المفاهيم الأساسية
Adversarial phishing webpages that can bypass machine learning-based phishing detectors pose a significant threat to end-users, as they can be equally effective in deceiving human users compared to unperturbed phishing webpages.
الملخص
The study examines the perception of users towards adversarial phishing webpages that can bypass machine learning-based phishing website detectors (ML-PWD). The researchers conducted two user studies (n=470) to investigate how well users can distinguish legitimate webpages from unperturbed phishing webpages, as well as from adversarial phishing webpages.
Key findings:
- Adversarial phishing webpages are a threat to both users and ML-PWD, as most of them have comparable effectiveness in deceiving users compared to unperturbed phishing webpages.

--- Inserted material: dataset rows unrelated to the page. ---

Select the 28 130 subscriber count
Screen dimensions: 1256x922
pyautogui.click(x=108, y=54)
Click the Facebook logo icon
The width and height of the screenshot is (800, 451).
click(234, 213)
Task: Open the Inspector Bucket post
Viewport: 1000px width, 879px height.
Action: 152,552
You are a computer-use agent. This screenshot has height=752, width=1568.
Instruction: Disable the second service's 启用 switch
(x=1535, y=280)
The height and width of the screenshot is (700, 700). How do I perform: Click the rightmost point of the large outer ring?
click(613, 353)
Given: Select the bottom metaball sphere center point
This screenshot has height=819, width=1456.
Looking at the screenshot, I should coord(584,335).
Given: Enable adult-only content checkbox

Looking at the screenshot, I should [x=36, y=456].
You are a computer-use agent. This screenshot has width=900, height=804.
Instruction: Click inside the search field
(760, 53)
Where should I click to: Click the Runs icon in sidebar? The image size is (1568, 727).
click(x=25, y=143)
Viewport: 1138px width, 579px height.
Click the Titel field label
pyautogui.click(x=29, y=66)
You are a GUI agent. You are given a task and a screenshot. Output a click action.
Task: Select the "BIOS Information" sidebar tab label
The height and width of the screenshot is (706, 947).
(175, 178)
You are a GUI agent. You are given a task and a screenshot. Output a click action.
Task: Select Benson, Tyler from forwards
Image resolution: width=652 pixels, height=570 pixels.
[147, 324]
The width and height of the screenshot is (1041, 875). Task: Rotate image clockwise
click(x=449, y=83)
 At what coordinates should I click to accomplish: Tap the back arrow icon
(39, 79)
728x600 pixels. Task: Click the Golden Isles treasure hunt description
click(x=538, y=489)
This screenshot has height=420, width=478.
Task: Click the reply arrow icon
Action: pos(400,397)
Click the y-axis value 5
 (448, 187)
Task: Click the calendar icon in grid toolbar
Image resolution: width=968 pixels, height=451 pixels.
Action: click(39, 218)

- Not all adversarial perturbations are equally effective - webpages with added typos are significantly more noticeable to users.
- Users' self-reported frequency of visiting a brand's website has a statistically significant negative correlation with their phishing detection accuracy, likely due to overconfidence.
- Textual indicators play a major role in users' decision-making process when judging the legitimacy of a webpage.
The researchers release their user study resources, including questionnaires, codebook, data, and code, to facilitate future research on evasion attacks against ML-PWD.
الإحصائيات
"Phishing is the topmost form of cybercrime, with reported victim loss allegedly increasing by over 1000% since 2018."
"According to the FBI's 2022 crime data, phishing is the topmost form of cybercrime."
اقتباسات
"Adversarial phishing is a threat to both users and ML. In particular, three out of the four adversarial perturbations we considered have comparable effectiveness in deceiving users when compared to unperturbed phishing webpages—but the latter cannot bypass the ML-PWD."
"Not all adversarial perturbations are equally effective. In particular, adversarial webpages with added typos are more noticeable to users, as confirmed by statistical tests."
"As a surprising and counter-intuitive observation, users' self-reported frequency of visiting a brand's website has a statistically significant negative correlation with their phishing detection accuracy."